* **YOUR GOAL**
Search the listing below for the line containing "Image resolution: width=297, height=2576.". From there through the line containing "Shipping & Returns", transcribe every line exactly, both ends included.

* **DATA SUPPLIED**

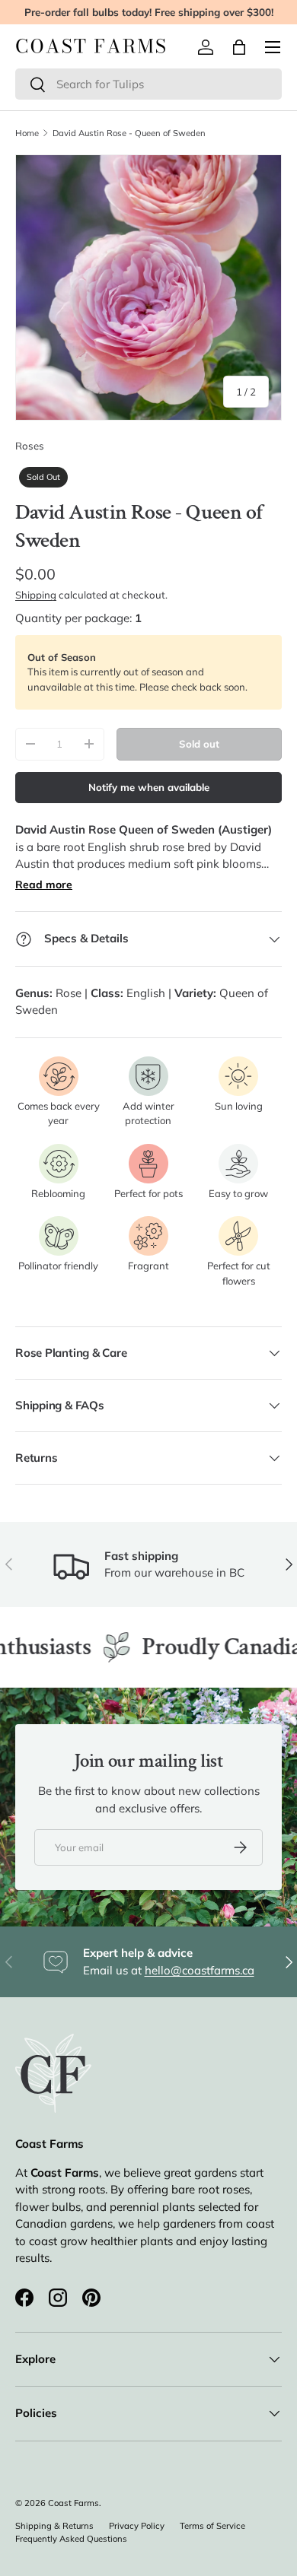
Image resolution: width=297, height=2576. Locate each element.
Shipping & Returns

==

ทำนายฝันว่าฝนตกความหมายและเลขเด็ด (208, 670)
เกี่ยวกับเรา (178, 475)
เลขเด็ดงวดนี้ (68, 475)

* **EXERCISE ANSWER**
Image resolution: width=297, height=2576. Locate each element.
Shipping & Returns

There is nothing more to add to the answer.